#### Entries shown
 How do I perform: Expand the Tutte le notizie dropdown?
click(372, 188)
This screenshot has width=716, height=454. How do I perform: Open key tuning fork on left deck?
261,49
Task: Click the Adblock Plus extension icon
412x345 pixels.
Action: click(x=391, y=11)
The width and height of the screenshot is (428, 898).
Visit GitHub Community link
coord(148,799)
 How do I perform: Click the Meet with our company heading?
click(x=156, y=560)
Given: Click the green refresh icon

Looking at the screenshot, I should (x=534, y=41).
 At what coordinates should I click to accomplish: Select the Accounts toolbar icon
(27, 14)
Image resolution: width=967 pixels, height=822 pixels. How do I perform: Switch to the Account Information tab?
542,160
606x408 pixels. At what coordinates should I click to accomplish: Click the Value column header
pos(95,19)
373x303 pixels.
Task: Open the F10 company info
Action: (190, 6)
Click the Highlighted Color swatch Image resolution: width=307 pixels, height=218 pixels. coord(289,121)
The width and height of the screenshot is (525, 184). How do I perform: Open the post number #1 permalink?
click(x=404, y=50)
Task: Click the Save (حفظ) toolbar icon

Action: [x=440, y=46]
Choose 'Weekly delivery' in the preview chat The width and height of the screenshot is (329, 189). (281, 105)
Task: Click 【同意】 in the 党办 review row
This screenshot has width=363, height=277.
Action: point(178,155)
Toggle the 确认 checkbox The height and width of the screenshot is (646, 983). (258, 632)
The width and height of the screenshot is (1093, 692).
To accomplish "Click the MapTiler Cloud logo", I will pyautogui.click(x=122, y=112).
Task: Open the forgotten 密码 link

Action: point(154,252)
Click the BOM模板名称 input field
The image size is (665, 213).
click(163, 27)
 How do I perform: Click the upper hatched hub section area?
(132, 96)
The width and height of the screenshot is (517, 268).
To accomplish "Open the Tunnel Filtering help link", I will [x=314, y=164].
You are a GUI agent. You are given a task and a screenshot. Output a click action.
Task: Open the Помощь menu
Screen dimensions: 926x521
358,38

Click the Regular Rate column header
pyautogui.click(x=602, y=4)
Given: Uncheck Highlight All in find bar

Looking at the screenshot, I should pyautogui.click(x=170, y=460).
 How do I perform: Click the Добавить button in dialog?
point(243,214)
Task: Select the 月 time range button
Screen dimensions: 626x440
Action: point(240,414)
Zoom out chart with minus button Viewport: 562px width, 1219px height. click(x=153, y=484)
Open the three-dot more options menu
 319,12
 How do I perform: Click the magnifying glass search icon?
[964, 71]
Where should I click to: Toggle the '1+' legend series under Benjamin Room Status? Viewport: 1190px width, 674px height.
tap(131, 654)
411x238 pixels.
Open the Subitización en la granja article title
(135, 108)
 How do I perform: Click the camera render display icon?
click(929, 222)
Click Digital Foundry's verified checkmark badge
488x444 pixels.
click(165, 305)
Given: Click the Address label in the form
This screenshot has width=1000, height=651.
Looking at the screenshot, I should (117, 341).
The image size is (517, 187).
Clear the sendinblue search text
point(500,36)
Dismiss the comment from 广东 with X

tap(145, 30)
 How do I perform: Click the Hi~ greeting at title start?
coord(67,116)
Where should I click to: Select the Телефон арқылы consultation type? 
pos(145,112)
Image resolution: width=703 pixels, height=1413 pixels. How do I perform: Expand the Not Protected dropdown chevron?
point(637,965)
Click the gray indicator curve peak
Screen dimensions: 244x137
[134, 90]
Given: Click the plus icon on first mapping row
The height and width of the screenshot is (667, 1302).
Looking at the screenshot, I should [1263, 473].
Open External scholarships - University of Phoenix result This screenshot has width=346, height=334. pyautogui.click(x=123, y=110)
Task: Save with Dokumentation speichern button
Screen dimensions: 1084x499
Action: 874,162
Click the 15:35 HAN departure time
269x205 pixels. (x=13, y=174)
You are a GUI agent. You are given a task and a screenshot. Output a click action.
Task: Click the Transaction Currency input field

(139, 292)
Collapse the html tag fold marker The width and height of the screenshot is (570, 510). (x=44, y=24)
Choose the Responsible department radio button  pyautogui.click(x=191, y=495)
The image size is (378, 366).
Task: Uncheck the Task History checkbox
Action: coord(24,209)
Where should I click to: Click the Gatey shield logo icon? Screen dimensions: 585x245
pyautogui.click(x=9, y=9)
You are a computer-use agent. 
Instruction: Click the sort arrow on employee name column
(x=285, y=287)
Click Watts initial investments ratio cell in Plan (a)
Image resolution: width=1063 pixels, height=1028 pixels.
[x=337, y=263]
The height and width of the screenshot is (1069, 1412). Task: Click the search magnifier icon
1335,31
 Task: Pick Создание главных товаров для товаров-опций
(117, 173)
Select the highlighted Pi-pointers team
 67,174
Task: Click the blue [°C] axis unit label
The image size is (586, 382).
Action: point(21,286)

#### Exercise
Write out every line of the material again, exactly as it reads.

#### Solution to the exercise
 How do I perform: Expand the Tutte le notizie dropdown?
click(372, 188)
This screenshot has width=716, height=454. How do I perform: Open key tuning fork on left deck?
261,49
Task: Click the Adblock Plus extension icon
412x345 pixels.
Action: click(x=391, y=11)
The width and height of the screenshot is (428, 898).
Visit GitHub Community link
coord(148,799)
 How do I perform: Click the Meet with our company heading?
click(x=156, y=560)
Given: Click the green refresh icon

Looking at the screenshot, I should (x=534, y=41).
 At what coordinates should I click to accomplish: Select the Accounts toolbar icon
(27, 14)
Image resolution: width=967 pixels, height=822 pixels. How do I perform: Switch to the Account Information tab?
542,160
606x408 pixels. At what coordinates should I click to accomplish: Click the Value column header
pos(95,19)
373x303 pixels.
Task: Open the F10 company info
Action: (190, 6)
Click the Highlighted Color swatch Image resolution: width=307 pixels, height=218 pixels. coord(289,121)
The width and height of the screenshot is (525, 184). How do I perform: Open the post number #1 permalink?
click(x=404, y=50)
Task: Click the Save (حفظ) toolbar icon

Action: [x=440, y=46]
Choose 'Weekly delivery' in the preview chat The width and height of the screenshot is (329, 189). (281, 105)
Task: Click 【同意】 in the 党办 review row
This screenshot has width=363, height=277.
Action: point(178,155)
Toggle the 确认 checkbox The height and width of the screenshot is (646, 983). (258, 632)
The width and height of the screenshot is (1093, 692).
To accomplish "Click the MapTiler Cloud logo", I will pyautogui.click(x=122, y=112).
Task: Open the forgotten 密码 link

Action: point(154,252)
Click the BOM模板名称 input field
The image size is (665, 213).
click(163, 27)
 How do I perform: Click the upper hatched hub section area?
(132, 96)
The width and height of the screenshot is (517, 268).
To accomplish "Open the Tunnel Filtering help link", I will [x=314, y=164].
You are a GUI agent. You are given a task and a screenshot. Output a click action.
Task: Open the Помощь menu
Screen dimensions: 926x521
358,38

Click the Regular Rate column header
pyautogui.click(x=602, y=4)
Given: Uncheck Highlight All in find bar

Looking at the screenshot, I should pyautogui.click(x=170, y=460).
 How do I perform: Click the Добавить button in dialog?
point(243,214)
Task: Select the 月 time range button
Screen dimensions: 626x440
Action: point(240,414)
Zoom out chart with minus button Viewport: 562px width, 1219px height. click(x=153, y=484)
Open the three-dot more options menu
 319,12
 How do I perform: Click the magnifying glass search icon?
[964, 71]
Where should I click to: Toggle the '1+' legend series under Benjamin Room Status? Viewport: 1190px width, 674px height.
tap(131, 654)
411x238 pixels.
Open the Subitización en la granja article title
(135, 108)
 How do I perform: Click the camera render display icon?
click(929, 222)
Click Digital Foundry's verified checkmark badge
488x444 pixels.
click(165, 305)
Given: Click the Address label in the form
This screenshot has width=1000, height=651.
Looking at the screenshot, I should (117, 341).
The image size is (517, 187).
Clear the sendinblue search text
point(500,36)
Dismiss the comment from 广东 with X

tap(145, 30)
 How do I perform: Click the Hi~ greeting at title start?
coord(67,116)
Where should I click to: Select the Телефон арқылы consultation type? 
pos(145,112)
Image resolution: width=703 pixels, height=1413 pixels. How do I perform: Expand the Not Protected dropdown chevron?
point(637,965)
Click the gray indicator curve peak
Screen dimensions: 244x137
[134, 90]
Given: Click the plus icon on first mapping row
The height and width of the screenshot is (667, 1302).
Looking at the screenshot, I should [1263, 473].
Open External scholarships - University of Phoenix result This screenshot has width=346, height=334. pyautogui.click(x=123, y=110)
Task: Save with Dokumentation speichern button
Screen dimensions: 1084x499
Action: 874,162
Click the 15:35 HAN departure time
269x205 pixels. (x=13, y=174)
You are a GUI agent. You are given a task and a screenshot. Output a click action.
Task: Click the Transaction Currency input field

(139, 292)
Collapse the html tag fold marker The width and height of the screenshot is (570, 510). (x=44, y=24)
Choose the Responsible department radio button  pyautogui.click(x=191, y=495)
The image size is (378, 366).
Task: Uncheck the Task History checkbox
Action: coord(24,209)
Where should I click to: Click the Gatey shield logo icon? Screen dimensions: 585x245
pyautogui.click(x=9, y=9)
You are a computer-use agent. 
Instruction: Click the sort arrow on employee name column
(x=285, y=287)
Click Watts initial investments ratio cell in Plan (a)
Image resolution: width=1063 pixels, height=1028 pixels.
[x=337, y=263]
The height and width of the screenshot is (1069, 1412). Task: Click the search magnifier icon
1335,31
 Task: Pick Создание главных товаров для товаров-опций
(117, 173)
Select the highlighted Pi-pointers team
 67,174
Task: Click the blue [°C] axis unit label
The image size is (586, 382).
Action: point(21,286)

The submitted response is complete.